• _Source passage_:
##########
Stickney, IL--At Sportsman’s Park, on April 25, 1964, exactly 45 years ago, Dennis Keehan’s brief career as a thoroughbred jockey came to an abrupt halt. That was the day Keehan was thrown from his mount, “a gutsy, hard-trying type” named Red Streamer. Those were the words Keehan used to describe the horse that clipped heels on the far turn that fateful day, and left the young athlete a paraplegic.
Sadly, but realistically, Keehan’s story does not stand alone in the annals of horse racing. For all that is exciting about the game, danger lurks at every turn, and through its long history, scores of jockeys have either died, or been left permanently disabled as a result of injuries suffered on the job.
“For crying out loud, because of this organization, I’m able to maintain myself, pay all my rent, live by myself and take care of myself,” said Keenan, a native of Chicago, and a winner of 81 races during his nine-months as a jockey. “Before this came into play, it was a scrape. I had to get help from my mom and dad, and basically I was just making it. Now, I’m comfortable, I hate to say it, at a time when everyone else is going through so much.”
As a member of the Jockey’s Guild at the time of his injury, Keenan received checks amounting to $100 a month, and in the forty-plus years since, his monthly stipend had grown only to $500 dollars a month, prompting action by the likes of race track owners, horsemen, jockeys and racing organizations -who together formed the PDJF in May of 2006.
“Prior to 2006 only the Jockey’s Guild was providing some assistance to individuals who were permanently disabled, and of course, they were only providing help to those who were members of the Guild,” said Nancy La Sala, board chair of the PDJF, and wife of longtime Hawthorne jockey Jerry La Sala. “So there were a lot of jockeys out there that got seriously injured who were not Jockey’s Guild members, that were pretty much struggling on their own.” It was the Jockeys Guild Board of Directors in 2006 who felt that no jockey should have to face such a life and are grateful to have the opportunity to work with the industry to create this fund.
Keehan, like all the other recipients, now gets $1,000 a month from the PDJF, twice his previous remuneration. The price of admission is, of course, certainly a steep one, but the PDJF considers an individual qualified if the injury (catastrophic) occurred on the racetrack and has left that individual medically incapacitated.
“When people identify permanent disabilities they always look at that wheelchair,” said La Sala.” But we do have a high number of severe head-injury recipients. They might include seizures, diminished short and long term memories, and some have reverted back to early grades of reading ability.”
While the names of the 60 jockeys who benefit from the PDJF are too numerous to list, they do include the likes of Ron Turcotte, Secretariat’s regular pilot, and other familiar industry names such as Jack Fires, Gary Birzer and Vincent Amico.
##########
• _Questions on the material_:
A - Rewrite the paragraph of the article on disabled jockeys that begins "Keehan, like all the other recipients" as a short list that keeps its main facts.
B - Carry the article on disabled jockeys forward from the point where it stops.

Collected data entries
##########
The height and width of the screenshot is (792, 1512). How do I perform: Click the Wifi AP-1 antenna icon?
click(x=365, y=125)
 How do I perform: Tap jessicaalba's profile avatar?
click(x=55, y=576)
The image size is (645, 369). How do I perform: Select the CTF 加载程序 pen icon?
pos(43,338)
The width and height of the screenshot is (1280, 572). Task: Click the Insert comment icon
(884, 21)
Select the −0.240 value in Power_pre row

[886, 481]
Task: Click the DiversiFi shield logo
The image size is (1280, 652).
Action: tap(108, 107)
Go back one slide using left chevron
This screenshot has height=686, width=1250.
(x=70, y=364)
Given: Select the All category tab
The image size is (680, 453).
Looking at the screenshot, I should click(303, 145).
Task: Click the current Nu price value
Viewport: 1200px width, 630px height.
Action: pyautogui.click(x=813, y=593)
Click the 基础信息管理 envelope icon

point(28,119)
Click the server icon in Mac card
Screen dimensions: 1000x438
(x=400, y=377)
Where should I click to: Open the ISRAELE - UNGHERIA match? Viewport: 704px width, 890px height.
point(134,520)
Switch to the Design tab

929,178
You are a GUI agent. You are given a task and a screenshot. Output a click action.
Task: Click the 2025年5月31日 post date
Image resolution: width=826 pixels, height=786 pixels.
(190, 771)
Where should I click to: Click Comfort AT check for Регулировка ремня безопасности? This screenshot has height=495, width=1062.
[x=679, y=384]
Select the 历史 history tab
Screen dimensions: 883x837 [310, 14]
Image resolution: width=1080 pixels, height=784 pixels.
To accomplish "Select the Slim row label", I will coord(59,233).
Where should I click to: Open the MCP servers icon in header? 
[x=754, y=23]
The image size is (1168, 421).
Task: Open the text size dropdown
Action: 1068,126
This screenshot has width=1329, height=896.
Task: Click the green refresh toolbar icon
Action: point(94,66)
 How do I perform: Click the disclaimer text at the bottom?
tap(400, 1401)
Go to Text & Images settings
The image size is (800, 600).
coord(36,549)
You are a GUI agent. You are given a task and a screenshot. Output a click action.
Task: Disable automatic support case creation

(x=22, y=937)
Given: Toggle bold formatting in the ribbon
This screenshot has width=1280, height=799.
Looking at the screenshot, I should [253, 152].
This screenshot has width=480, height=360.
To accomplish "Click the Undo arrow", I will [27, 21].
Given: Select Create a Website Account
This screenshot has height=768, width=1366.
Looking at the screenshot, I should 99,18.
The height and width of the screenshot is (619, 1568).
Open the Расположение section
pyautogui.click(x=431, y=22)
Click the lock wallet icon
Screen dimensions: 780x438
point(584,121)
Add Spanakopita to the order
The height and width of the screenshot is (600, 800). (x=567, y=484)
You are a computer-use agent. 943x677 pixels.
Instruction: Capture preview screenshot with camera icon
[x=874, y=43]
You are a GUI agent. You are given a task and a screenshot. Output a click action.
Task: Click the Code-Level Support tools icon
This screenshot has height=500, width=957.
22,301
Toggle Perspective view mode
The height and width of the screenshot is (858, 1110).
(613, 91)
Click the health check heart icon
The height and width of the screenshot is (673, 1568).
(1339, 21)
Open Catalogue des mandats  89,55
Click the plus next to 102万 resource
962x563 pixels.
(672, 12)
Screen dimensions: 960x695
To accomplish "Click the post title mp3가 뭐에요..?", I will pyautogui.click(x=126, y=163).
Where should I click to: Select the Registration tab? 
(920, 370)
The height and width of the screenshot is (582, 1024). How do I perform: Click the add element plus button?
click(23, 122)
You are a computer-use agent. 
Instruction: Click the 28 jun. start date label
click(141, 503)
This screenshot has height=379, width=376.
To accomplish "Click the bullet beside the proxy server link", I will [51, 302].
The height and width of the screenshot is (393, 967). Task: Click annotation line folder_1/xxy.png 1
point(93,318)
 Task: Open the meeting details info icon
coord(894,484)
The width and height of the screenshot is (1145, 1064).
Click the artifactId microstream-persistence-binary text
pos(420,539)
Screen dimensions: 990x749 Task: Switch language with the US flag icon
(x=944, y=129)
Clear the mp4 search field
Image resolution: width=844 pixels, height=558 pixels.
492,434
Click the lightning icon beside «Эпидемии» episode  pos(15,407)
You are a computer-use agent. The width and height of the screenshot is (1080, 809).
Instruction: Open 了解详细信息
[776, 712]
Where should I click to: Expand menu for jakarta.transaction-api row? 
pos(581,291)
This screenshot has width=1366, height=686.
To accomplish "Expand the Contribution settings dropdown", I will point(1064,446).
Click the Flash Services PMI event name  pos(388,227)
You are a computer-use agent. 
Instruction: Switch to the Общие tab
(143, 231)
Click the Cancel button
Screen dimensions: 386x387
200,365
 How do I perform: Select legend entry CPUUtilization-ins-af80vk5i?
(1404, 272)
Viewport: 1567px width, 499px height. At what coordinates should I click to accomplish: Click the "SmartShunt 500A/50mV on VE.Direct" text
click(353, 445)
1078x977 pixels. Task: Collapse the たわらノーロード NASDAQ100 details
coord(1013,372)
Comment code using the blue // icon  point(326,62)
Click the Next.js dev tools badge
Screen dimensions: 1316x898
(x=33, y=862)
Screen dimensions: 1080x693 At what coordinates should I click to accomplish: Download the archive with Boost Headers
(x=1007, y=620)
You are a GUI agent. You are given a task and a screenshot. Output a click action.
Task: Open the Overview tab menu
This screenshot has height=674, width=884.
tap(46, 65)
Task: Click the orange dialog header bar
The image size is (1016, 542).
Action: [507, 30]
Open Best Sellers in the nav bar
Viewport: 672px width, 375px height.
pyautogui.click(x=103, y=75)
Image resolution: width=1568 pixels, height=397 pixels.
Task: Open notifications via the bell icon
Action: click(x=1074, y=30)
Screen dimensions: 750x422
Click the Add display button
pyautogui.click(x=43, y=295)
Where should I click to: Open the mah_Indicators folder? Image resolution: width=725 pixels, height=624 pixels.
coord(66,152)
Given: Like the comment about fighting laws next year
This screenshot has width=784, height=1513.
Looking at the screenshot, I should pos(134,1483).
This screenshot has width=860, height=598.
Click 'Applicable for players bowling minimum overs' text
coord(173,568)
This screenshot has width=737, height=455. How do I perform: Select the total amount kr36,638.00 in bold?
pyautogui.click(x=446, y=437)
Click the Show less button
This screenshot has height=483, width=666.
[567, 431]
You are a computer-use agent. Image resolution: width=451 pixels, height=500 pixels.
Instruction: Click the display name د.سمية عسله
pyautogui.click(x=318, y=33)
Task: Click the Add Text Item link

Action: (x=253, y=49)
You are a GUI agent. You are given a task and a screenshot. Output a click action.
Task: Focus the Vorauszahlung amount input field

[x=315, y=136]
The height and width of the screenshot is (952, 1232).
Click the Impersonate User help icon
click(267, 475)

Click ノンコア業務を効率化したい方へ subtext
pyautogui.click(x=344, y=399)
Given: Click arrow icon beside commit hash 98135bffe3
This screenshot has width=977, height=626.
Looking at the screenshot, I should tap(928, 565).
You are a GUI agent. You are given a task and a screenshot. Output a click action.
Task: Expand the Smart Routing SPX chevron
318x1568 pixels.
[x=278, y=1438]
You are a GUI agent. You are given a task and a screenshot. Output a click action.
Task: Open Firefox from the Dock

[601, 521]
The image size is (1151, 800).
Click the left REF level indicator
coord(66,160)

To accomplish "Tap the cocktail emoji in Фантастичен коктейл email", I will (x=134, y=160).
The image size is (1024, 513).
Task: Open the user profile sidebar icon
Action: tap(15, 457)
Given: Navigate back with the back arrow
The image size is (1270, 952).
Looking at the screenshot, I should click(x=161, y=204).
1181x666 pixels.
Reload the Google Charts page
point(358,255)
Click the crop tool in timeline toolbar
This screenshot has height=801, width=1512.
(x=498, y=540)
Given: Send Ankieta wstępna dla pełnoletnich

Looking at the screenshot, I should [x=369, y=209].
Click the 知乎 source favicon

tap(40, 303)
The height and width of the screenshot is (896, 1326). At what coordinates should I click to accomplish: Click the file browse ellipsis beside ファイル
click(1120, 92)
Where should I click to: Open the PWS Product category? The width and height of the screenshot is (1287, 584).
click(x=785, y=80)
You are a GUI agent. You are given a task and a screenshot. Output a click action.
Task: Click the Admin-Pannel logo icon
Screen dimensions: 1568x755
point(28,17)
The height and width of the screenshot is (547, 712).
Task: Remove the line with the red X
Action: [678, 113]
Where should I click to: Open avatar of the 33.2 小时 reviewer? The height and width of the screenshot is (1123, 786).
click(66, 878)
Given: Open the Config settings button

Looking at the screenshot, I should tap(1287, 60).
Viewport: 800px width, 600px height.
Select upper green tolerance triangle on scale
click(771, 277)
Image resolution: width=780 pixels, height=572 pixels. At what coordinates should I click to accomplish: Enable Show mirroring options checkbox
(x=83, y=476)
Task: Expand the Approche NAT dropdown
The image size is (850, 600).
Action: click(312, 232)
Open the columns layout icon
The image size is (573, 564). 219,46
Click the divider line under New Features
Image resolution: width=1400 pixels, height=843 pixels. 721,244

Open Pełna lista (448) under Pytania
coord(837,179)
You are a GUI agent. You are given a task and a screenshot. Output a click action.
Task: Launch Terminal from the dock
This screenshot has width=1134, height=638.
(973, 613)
##########
• _Numbered responses_:
A -
- Keehan and every other recipient now receive $1,000 a month from the PDJF.
- That sum is twice what Keehan received before.
- The PDJF considers a person qualified if a catastrophic injury occurred on the racetrack and left that person medically incapacitated.

B -
“Each of these individuals have varying needs,” continued La Sala. “The vast majority of our recipients are getting anywhere in fixed income (Social Security) from $400-$1200 a month to live on…Many of them have high prescription drug costs and have issues maintaining their basic medical needs. There are many who are still raising children ten-years-old and younger living on this fixed income. What kind of opportunity do these people have to plan for their children’s future?”
With an outlay of $60,000 a month, it begs the question, how much money is in the fund and where does the money come from?
“Currently in the operating fund we have approximately $560,000, so you can understand we don’t have a lot of months in reserve,” said La Sala. “Anybody who gets a profit earned from horse racing, I would hope would get involved with their fair share of this.
“As much as raising funds is important—it’s needed, we live for it—but the bigger part of this is awareness of the program—who we help and why we help—and getting others to get involved. We do have some situations that people leave legacy requests and other things because they believe in what we’re doing and understand how important this is. If people would like to make a contribution that would be greatly appreciated.
Magnanimous contributions from Edgar Prado, who auctioned off his Barbaro saddle and gave all the proceeds to the PDJF ($220,000), and Frank Calabrese, who gave $200,000 to the Disabled Jockeys Endowment, go a long way toward assuring the continued viability of the PDJF, but more help is assuredly needed.
“I don’t need a lot. I’m by myself and I don’t need fancy stuff or extravagance to get through life,” said Keehan, who since his injury has established quite the reputation as a pool shark. “But some of the other riders with kids and stuff, this has got to be a great, great help for them.
“I went into this game knowing that I was gonna break something and maybe never get up. The nine months I rode I still have memories, when things get tough, that pick me up and pull me through. I liked what I did and when it was over I had to find another life.”
The Permanently Disabled Jockey’s Fund would like to always be there to lend a helping hand.